(Extract):

《The Sermon Bible Commentary – Jeremiah》(William R. Nicoll)

Editor

Sir William Robertson Nicoll CH (October 10, 1851 - May 4, 1923) was a Scottish Free Church minister, journalist, editor, and man of letters.

Nicoll was born in Lumsden, Aberdeenshire, the son of a Free Church minister. He was educated at Aberdeen Grammar School and graduated MA at the University of Aberdeen in 1870, and studied for the ministry at the Free Church Divinity Hall there until 1874, when he was ordained minister of the Free Church at Dufftown, Banffshire. Three years later he moved to Kelso, and in 1884 became editor of The Expositor for Hodder & Stoughton, a position he held until his death.

In 1885 Nicoll was forced to retire from pastoral ministry after an attack of typhoid had badly damaged his lung. In 1886 he moved south to London, which became the base for the rest of his life. With the support of Hodder and Stoughton he founded the British Weekly, a Nonconformist newspaper, which also gained great influence over opinion in the churches in Scotland.

Nicoll secured many writers of exceptional talent for his paper (including Marcus Dods, J. M. Barrie, Ian Maclaren, Alexander Whyte, Alexander Maclaren, and James Denney), to which he added his own considerable talents as a contributor. He began a highly popular feature, "Correspondence of Claudius Clear", which enabled him to share his interests and his reading with his readers. He was also the founding editor of The Bookman from 1891, and acted as chief literary adviser to the publishing firm of Hodder & Stoughton.

Among his other enterprises were The Expositor's Bible and The Theological Educator. He edited The Expositor's Greek Testament (from 1897), and a series of Contemporary Writers (from 1894), and of Literary Lives (from 1904).

He projected but never wrote a history of The Victorian Era in English Literature, and edited, with T. J. Wise, two volumes of Literary Anecdotes of the Nineteenth Century. He was knighted in 1909, ostensibly for his literrary work, but in reality probably more for his long-term support for the Liberal Party. He was appointed to the Order of the Companions of Honour (CH) in the 1921 Birthday Honours.

01 Chapter 1

Verses 1-13

Jeremiah 1:1-13

I.—(Jeremiah 1:4). The two great blessings of election and mediation are here distinctly taught. God did not speak to the nations directly, but mediationally. He created a minister who should be His mouthpiece. Observation itself teaches us that men are called and chosen of God to do special work in all departments of life. The difficult lesson for some of us to learn is, that we are called to obscurity, and yet this is as clearly a Divine appointment as is the choice of an Isaiah or a Jeremiah.

II.—(Jeremiah 1:6-8). It is thus that fear and confidence make up our best life. We are sure that God has called us, yet we dread to set down our feet on the way which He has marked out with all the clearness of light. Fear well becomes our mortality, for what is our strength? and as for our days, their number is small. Beautiful is modesty in its own place, but never forget that there is something which closely imitates its loveliest features, and that its foul name is hypocrisy.

III.—(Jeremiah 1:9-10). You made much of your own weakness; now what are you going to make of God's strength. You may obstinately persist in looking at your own small arm, or you may piously turn to the almightiness of God, and draw your power from eternity; and upon your choice will depend your whole after-life. (1) Observe the expression, "I will put My words in thy mouth." The minister of God is to speak the words of God. (2) The tenth verse sets forth, under a personal figure, the majesty and omnipotence of truth. It is not the mere man Jeremiah who is thus mighty, even to terribleness; he is but representative and ministerial, and if he tamper with his mission he will be dispossessed and humbled.

(Written tasks):
**a.** Answer these questions from the Jeremiah commentary, one line each:
(i) In what year did Nicoll become editor of The Expositor?
(ii) What forced Nicoll to retire from pastoral ministry in 1885?
(iii) Which verse does the commentary say sets forth the majesty and omnipotence of truth?
**b.** Decide whether each statement agrees with the Jeremiah commentary. Answer yes or no and quote the words that settle it.
(i) Nicoll was the founding editor of The Bookman.
(ii) Nicoll wrote a history of The Victorian Era in English Literature.
(iii) According to the commentary, God spoke to the nations directly.
**c.** Resume the Jeremiah commentary from its last sentence, keeping its style and its manner of treating the verses.
Nothing in the listing is needed for work on the Jeremiah commentary.

(Provided data):
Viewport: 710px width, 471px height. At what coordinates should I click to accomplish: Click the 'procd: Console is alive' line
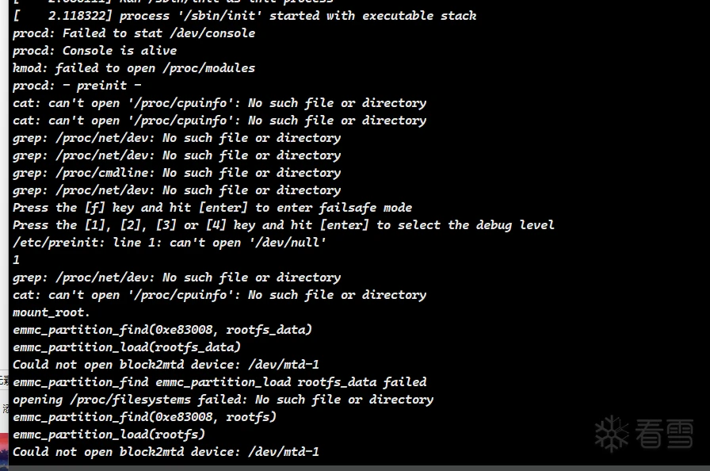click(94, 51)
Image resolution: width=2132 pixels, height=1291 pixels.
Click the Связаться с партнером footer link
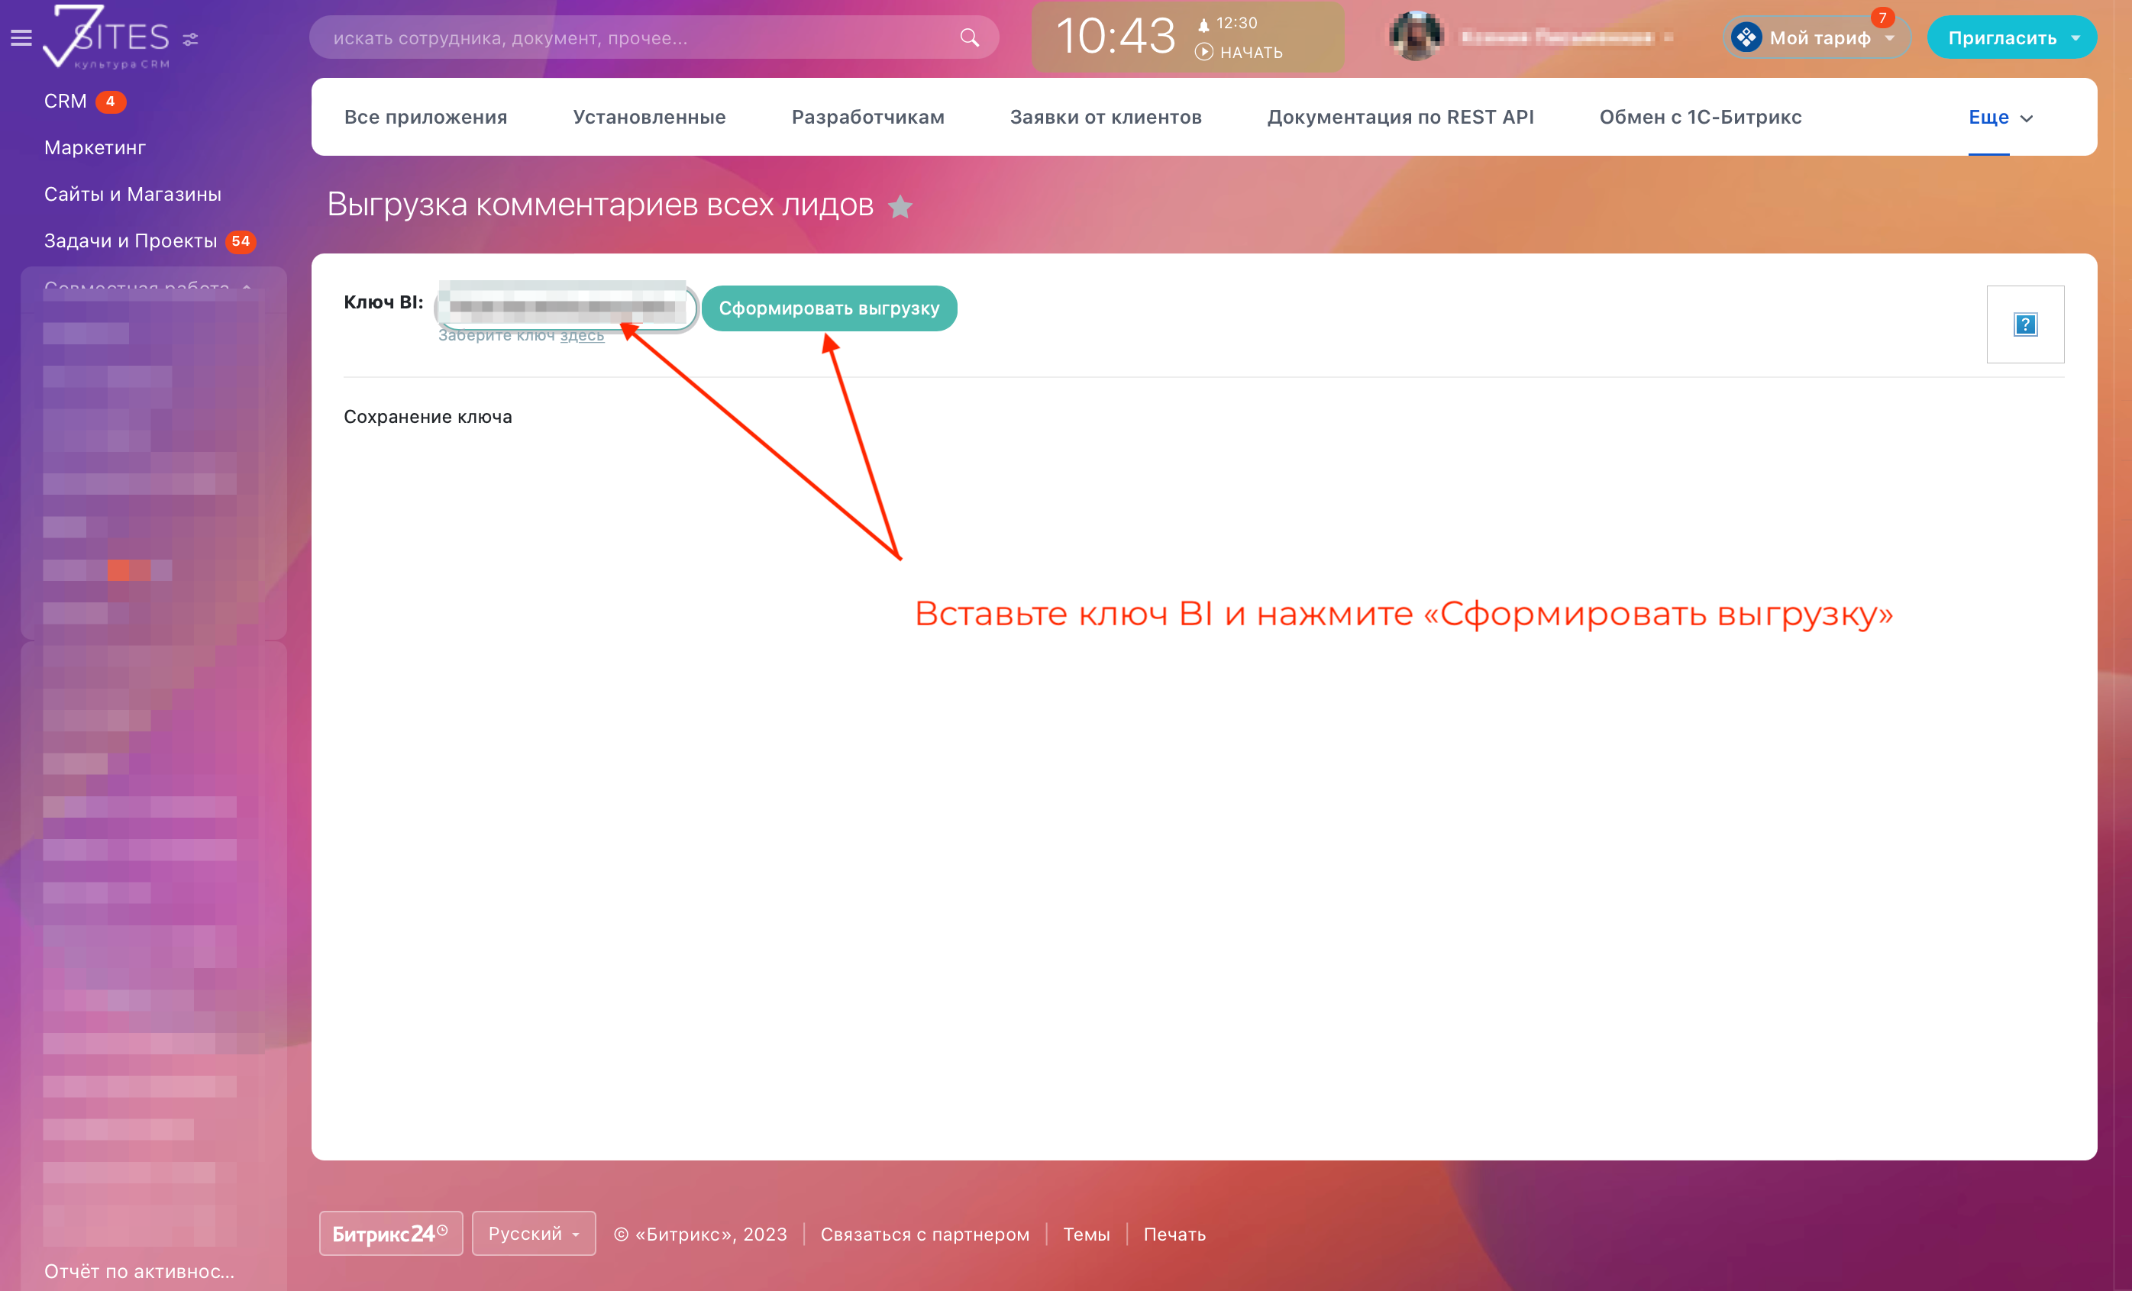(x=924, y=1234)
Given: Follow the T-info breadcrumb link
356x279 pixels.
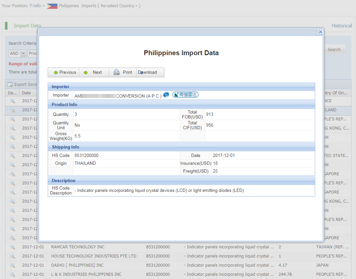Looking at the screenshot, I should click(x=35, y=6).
...
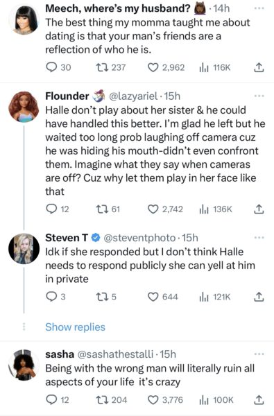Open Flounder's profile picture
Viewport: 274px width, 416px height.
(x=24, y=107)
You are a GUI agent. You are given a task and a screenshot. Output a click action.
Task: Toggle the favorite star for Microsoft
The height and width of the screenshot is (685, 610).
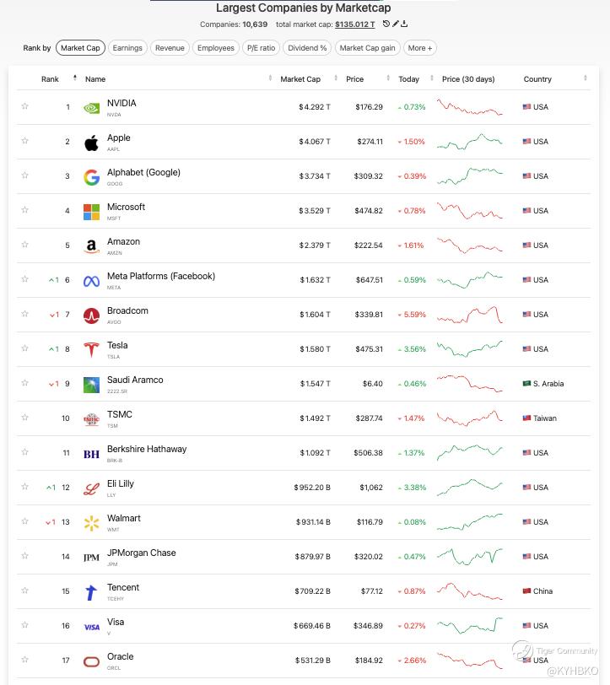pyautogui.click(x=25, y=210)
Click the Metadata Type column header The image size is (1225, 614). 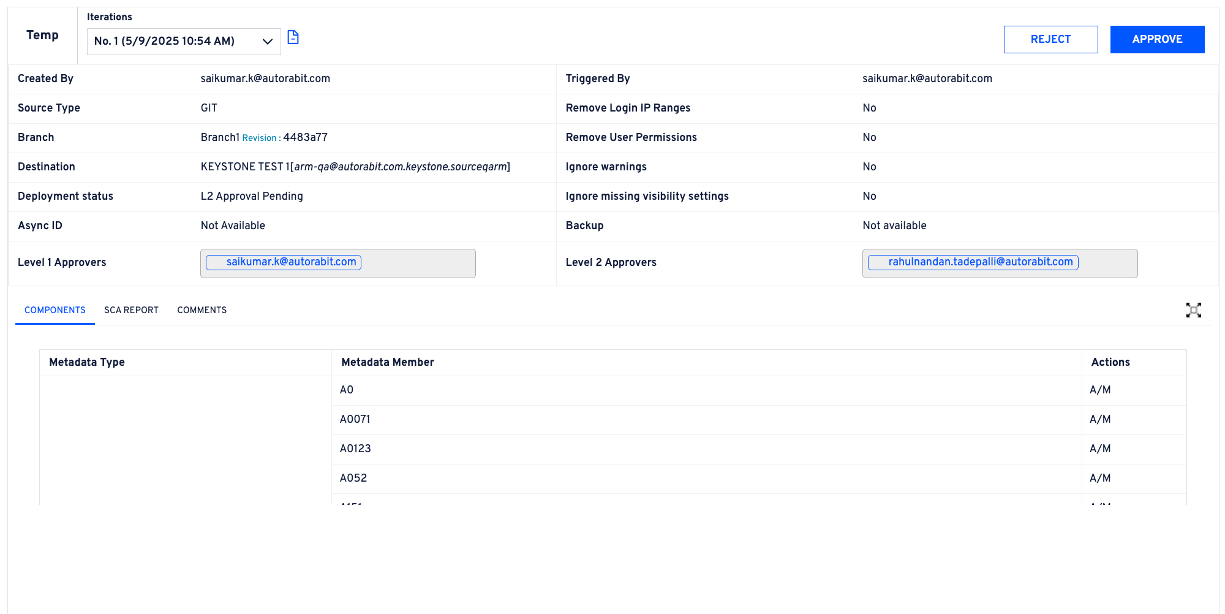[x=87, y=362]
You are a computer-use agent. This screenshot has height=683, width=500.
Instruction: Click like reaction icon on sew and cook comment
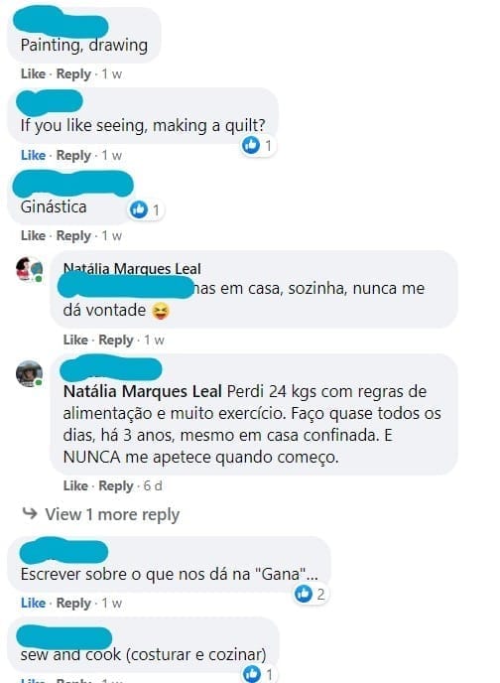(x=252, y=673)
--
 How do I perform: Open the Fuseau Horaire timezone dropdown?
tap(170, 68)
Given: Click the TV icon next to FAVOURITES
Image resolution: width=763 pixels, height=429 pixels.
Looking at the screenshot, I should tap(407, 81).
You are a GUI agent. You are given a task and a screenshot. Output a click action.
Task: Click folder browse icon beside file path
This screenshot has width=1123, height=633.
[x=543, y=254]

(Set of answers):
**a.**
(i) 1884
(ii) An attack of typhoid that had badly damaged his lung
(iii) The tenth verse

**b.**
(i) Yes: "He was also the founding editor of The Bookman from 1891"
(ii) No: "He projected but never wrote a history of The Victorian Era in English Literature"
(iii) No: "God did not speak to the nations directly, but mediationally."

**c.**
IV.—(Jeremiah 1:11-13). The power of spiritual vision is preeminently the gift of God. The power of parables, making them or reading them, is a deep mystery of the unseen Kingdom. It is the gift of sight which distinguishes one man from another.

Parker, The Ark of God, p. 170.

References: Jeremiah 1:5.—C. J. Vaughan, Old Testament Outlines, p. 243. Jeremiah 1:6.—Preacher's Monthly, vol. iv., p. 80.

Verses 6-9

Jeremiah 1:6-9

It is not improbable that Jeremiah was almost a child when he spoke these words. Considering the time to which he lived, he must have been young in the thirteenth year of Josiah,—young enough to make the most literal sense of the expression in the text a reasonable one. Jeremiah has a kind of feminine tenderness and susceptibility; strength was to be educed out of a spirit which was inclined to be timid and shrinking. Think of such a vision as being presented to a mind cast in that mould: "See, I have this day set thee over the nations and over the kingdoms, to root out, and to pull down, and to destroy, and to throw down, to build, and to plant."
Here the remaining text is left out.